[Estratto del documento]
§

6.2.1. Secondo la giurisprudenza consolidata della Corte di legittimità, l’impossibilità di produrre in giudizio un documento decisivo per causa di forza maggiore o per fatto dell’avversario, che, ai sensi dell’art. 395, co. 1, n. 3 c.p.c., giustifica la domanda di revocazione della sentenza passata in giudicato, può essere ravvisata solo quando chi promuove la revocazione abbia dimostrato di aver fatto tutto il possibile per acquisire tempestivamente il documento e di non esserci riuscito per causa a lui non imputabile o per fatto dell’avversario. In questa seconda ipotesi, è necessario fornire la prova della specifica iniziativa probatoria della parte nel giudizio di merito e di un comportamento ostativo della controparte, non essendo sufficiente allegarne la mancata collaborazione. E’ necessario, pertanto, che la parte si sia trovata nell’impossibilità, non dovuta a sua colpa, di produrre i documenti nel giudizio di merito, incombendo su chi agisce in revocazione l’onere di dimostrare che, fino al momento dell’assegnazione della causa a sentenza, l’ignoranza dell’esistenza dei documenti e del luogo ove essi si trovavano non sia dipesa da sua colpa, ma da fatto dell’avversario o da causa di forza maggiore (ex multis cfr. Cass civ. sez. 2, n. 885 del 2018; sez. 5, n. 6821 del 2009).

§

[Dati grezzi]
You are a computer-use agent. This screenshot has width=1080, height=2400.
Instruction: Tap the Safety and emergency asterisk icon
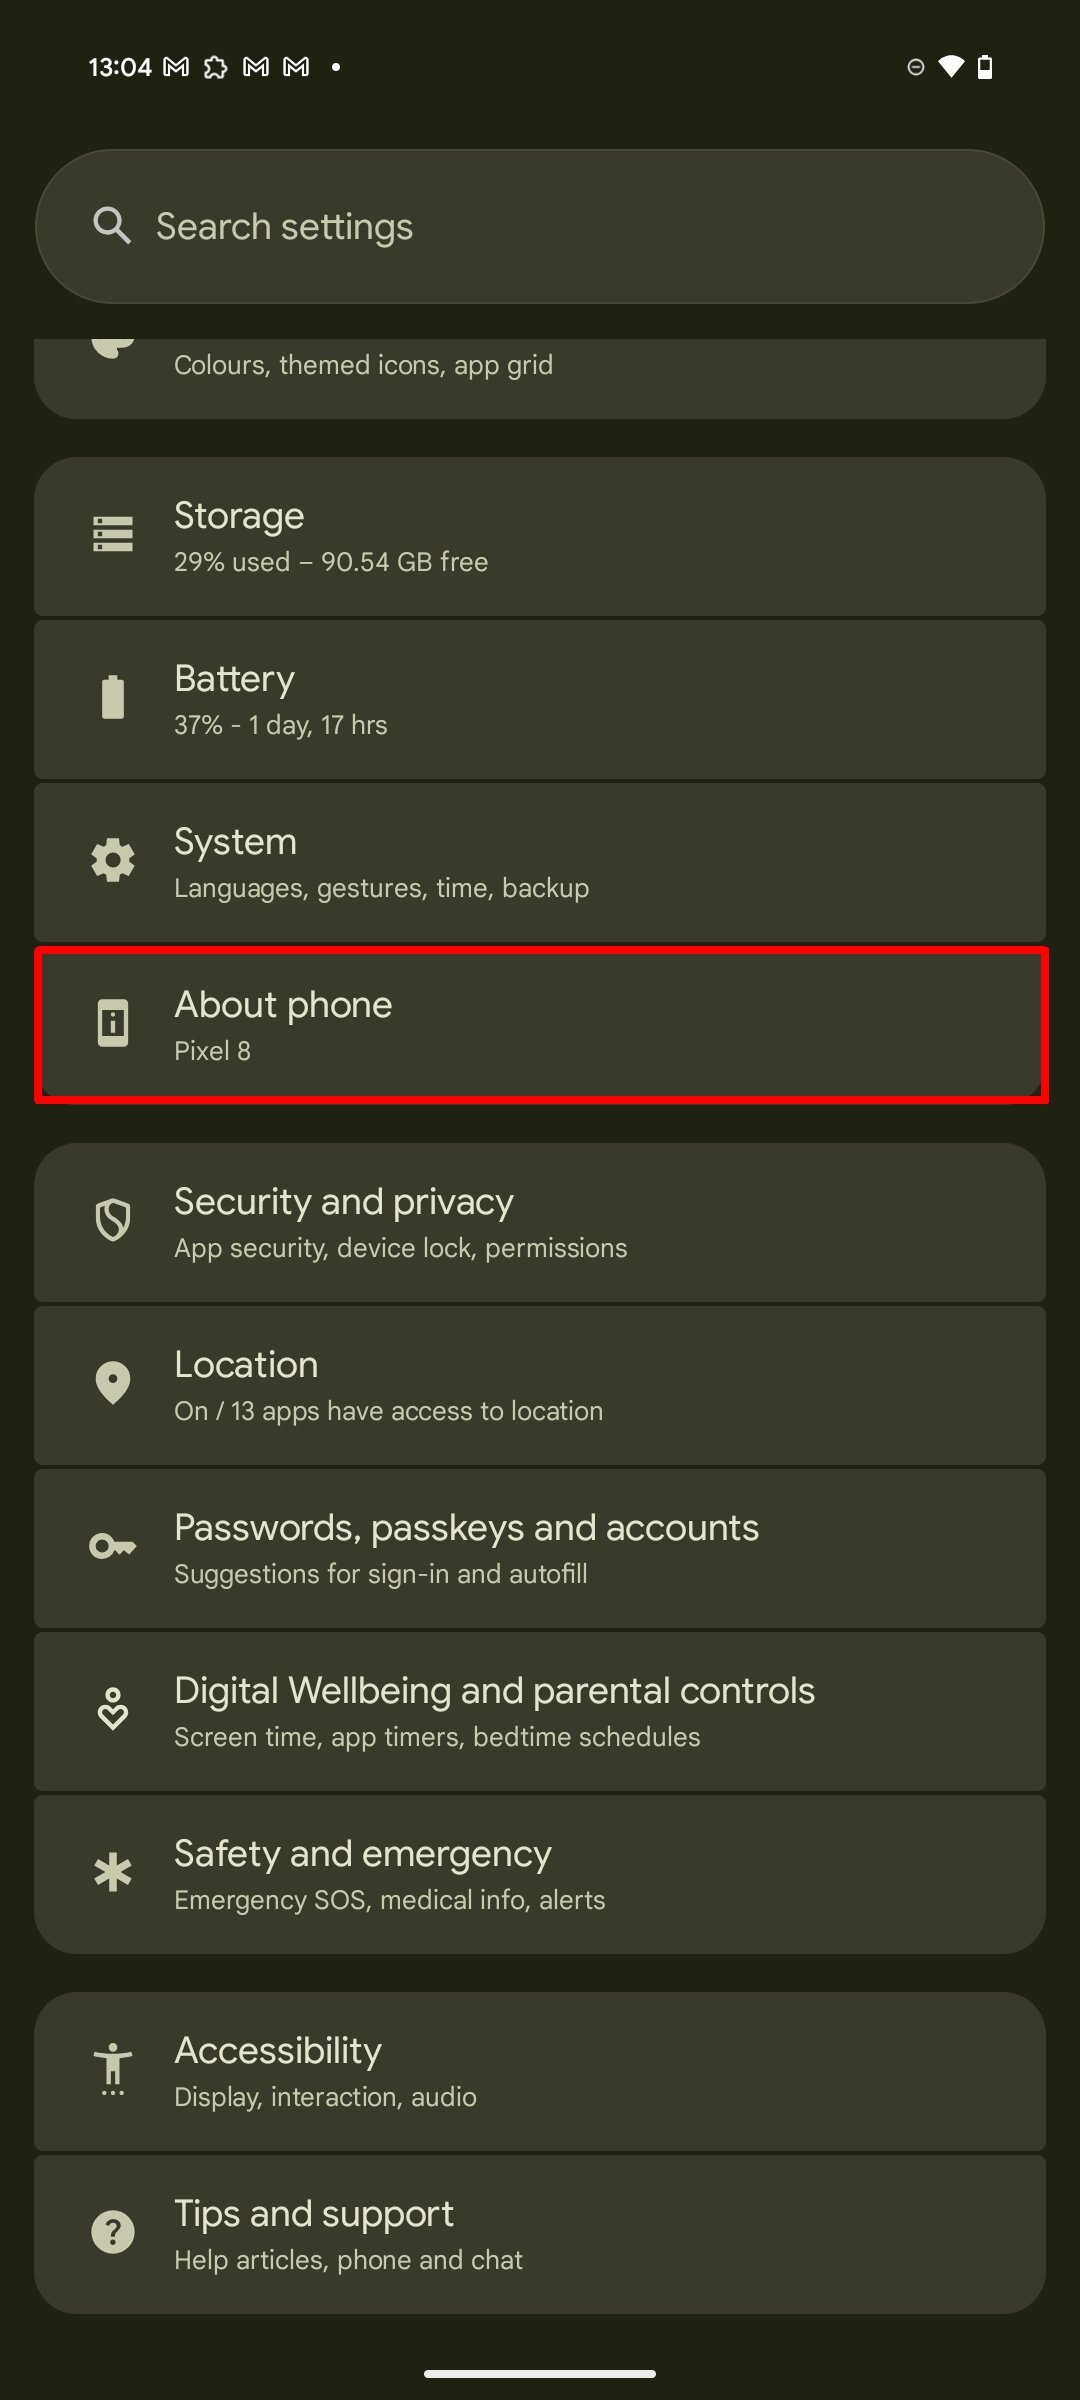[113, 1872]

§

[Esercizio]
Rispondi per favore alle domande seguenti sul brano relativo alla revocazione:
(a) Quale disposizione del codice di procedura civile giustifica la domanda di revocazione?
(b) Nell'ipotesi del fatto dell'avversario, che cosa non basta allegare?
(c) Fino a quale momento l'ignoranza dei documenti non deve essere dipesa da colpa di chi agisce in revocazione?

[Risultato]
(a) L'art. 395, co. 1, n. 3 c.p.c.
(b) La mancata collaborazione della controparte.
(c) Fino al momento dell'assegnazione della causa a sentenza.